__Documento fuente__:
* * * * * * * * *
La multitud de formas que adopta la expresión permite hablar aquí de un pintor al que clasificar de expresionista sería equivocado. Luis Cajal es un artista equilibrado entre el rigor de la forma y la distorsión de la expresividad. La situación de su arte en el fiel de la balanza le permite construir sólidamente sus obras y tener atrevimientos de inquieta variedad. Su exposición manifiesta la amplitud de su criterio y de sus motivaciones, así como su capacidad de sentir la viveza de las emociones y de expresarlas con serenidad.
Venancio Sánchez Marín, «Revista GOYA»
La palabra justa es ésta: deliciosa. Deliciosa exposición de un maestro sobre el que nunca nos cansaremos de llamar la atención, en cuya obra es obligado advertir los datos que hoy por hoy caracterizan la mejor pintura: una sensibilidad muy de su tiempo y una extraordinaria recuperación de los grandes recursos expresivos, del oficio en suma. Estos temples así lo demuestran, y en tanta o mayor medida las variaciones sobre el mundo de Goya.
El mundo es azul en la pintura de Luis Cajal. Un azul múltiple y modulado que va envolviendo a los demás colores con que ha determinado el pintor una realidad sencilla para que así quede sometida al sueño de una atmósfera poética y amable. Si hay aquí un color que dialogue con ese «azul Cajal» es el blanco; porque, ¿quién ha dicho que el blanco no es color en el lenguaje de la pintura? Habrá que quedarse a saborear ese sustantivo, «pintura», cuando nos refiramos a la obra de Luis Cajal. Porque aquí la Pintura lo hace todo: dibuja, modela, construye… Cada forma es una llama de color que huye de su contorno, siempre ascendente como buscando el azul total del cielo. Todo, bodegón o figura, se baña en esa atmósfera blanda de color que deja a la realidad en un estado lírico, purificada de sombras como pulpa de luz. Pintor de bien saber y de buen sentir la pintura es éste.
* * * * * * * * *
__Tarea requerida 1__: Reproduce del texto sobre la pintura de Luis Cajal el fragmento que comienza con las palabras que contienen "La palabra justa" y termina con "mundo de Goya.".
__Tarea requerida 2__: Según el texto sobre la pintura de Luis Cajal, ¿qué color dialoga con el «azul Cajal»?
__Tarea requerida 3__: Continúa, por favor, el texto sobre la pintura de Luis Cajal a partir de su última frase.
* * * * * * * * *
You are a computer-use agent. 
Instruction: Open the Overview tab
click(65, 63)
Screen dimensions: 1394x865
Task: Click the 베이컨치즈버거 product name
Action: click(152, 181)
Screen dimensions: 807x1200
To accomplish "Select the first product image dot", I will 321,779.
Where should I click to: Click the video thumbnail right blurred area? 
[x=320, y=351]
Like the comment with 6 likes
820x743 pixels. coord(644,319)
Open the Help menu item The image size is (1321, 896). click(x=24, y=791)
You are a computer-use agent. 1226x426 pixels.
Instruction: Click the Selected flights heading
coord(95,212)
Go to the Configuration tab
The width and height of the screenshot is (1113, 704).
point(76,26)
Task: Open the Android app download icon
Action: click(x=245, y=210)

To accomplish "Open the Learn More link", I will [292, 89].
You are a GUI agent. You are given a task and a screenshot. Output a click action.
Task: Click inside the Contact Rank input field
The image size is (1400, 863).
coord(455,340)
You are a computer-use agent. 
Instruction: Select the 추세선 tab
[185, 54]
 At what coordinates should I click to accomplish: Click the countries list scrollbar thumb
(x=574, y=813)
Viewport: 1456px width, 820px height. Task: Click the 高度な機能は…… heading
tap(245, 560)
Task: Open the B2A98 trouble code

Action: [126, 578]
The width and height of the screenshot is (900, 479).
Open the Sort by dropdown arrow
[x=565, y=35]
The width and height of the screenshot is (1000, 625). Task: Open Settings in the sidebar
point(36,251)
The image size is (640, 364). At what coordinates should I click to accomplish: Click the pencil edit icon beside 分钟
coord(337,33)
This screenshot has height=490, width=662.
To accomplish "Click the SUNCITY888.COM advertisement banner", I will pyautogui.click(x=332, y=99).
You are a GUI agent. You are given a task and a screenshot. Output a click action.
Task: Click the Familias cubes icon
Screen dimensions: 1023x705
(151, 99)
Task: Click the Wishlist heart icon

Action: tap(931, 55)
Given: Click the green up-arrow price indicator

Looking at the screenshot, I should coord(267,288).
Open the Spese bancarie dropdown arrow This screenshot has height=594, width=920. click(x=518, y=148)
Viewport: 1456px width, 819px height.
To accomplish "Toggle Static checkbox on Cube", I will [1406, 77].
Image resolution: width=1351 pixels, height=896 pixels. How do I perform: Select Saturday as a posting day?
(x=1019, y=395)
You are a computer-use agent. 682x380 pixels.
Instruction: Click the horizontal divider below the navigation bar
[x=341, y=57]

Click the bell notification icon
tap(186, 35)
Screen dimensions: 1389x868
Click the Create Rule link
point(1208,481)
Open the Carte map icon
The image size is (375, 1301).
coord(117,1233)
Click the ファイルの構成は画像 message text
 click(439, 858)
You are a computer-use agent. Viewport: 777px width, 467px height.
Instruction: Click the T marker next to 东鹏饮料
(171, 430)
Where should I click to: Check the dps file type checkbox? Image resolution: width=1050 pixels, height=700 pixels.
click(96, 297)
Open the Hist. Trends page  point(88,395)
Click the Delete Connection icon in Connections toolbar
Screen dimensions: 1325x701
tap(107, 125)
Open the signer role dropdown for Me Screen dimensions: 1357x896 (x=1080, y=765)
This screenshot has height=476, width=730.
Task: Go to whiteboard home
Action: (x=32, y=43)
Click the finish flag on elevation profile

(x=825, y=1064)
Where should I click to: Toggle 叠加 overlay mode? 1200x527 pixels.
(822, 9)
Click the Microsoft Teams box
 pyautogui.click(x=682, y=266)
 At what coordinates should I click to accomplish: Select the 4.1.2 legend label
* * * * * * * * *
__Resultado del ejercicio 1__:
La palabra justa es ésta: deliciosa. Deliciosa exposición de un maestro sobre el que nunca nos cansaremos de llamar la atención, en cuya obra es obligado advertir los datos que hoy por hoy caracterizan la mejor pintura: una sensibilidad muy de su tiempo y una extraordinaria recuperación de los grandes recursos expresivos, del oficio en suma. Estos temples así lo demuestran, y en tanta o mayor medida las variaciones sobre el mundo de Goya.

__Resultado del ejercicio 2__: El blanco.

__Resultado del ejercicio 3__:
Hablar de la pintura de Luis Cajal es tan difícil como hablar del color del mar sin añadirle más matices que los reales. Cajal es un pintor tan a fondo del oficio, que adjetivar su obra como tan excelsamente bien hecha que parece la de un Vermeer español en el que se ha filtrado la aparición de Velázquez, es poco o es mucho. Deliberadamente no recurrimos a nuestro archivo para repetir o continuar nuestra opinión sobre la obra de este pintor zaragozano. En Cajal la difícil sencillez de su estilo —sin estilo— complica el comentario. Decía Azorín: «El estilo es… no tener estilo» (comentarios sobre la obra de Baroja). En la afirmación de Azorín está Cajal. Sigue el pintor fiel a sus asuntos: bodegones, flores, marines, figura. Permanece en su tonalidad el azul. Y carmines, blancos, tierras y violetas. Las mesas, el mantel. Sobre todo, la hermosa luz. Translúcida luz de los cuadros de Cajal. Los volúmenes tienen ese peso exacto de la percepción visual que, conociendo de antemano la real de cada uno de ellos, se transforma en esta pintura, por la emoción de ese artista que es Cajal en la fiel interpretación de lo que resulta en la transmutación pictórica. Las cosas, los seres, el aire y el tiempo tienen que ser las mismas, pero otras en la pintura. Es lo que ocurre en estas obras. Pienso, ante los cuadros de Cajal, en las lecciones rigurosas de Cezánne: la modelación pictórica de los volúmenes del aire, del tiempo. Se empeñaba el pintor francés en demostrar que un cilindro, una botella, pueden ser un desnudo de mujer o un paisaje. Pero, esto que se ha utilizado hasta la saciedad y el acartonamiento en sus epígonos, cuenta con la hermosa calidad cromática y poética de Cajal que no tuvo el ascético provenzal.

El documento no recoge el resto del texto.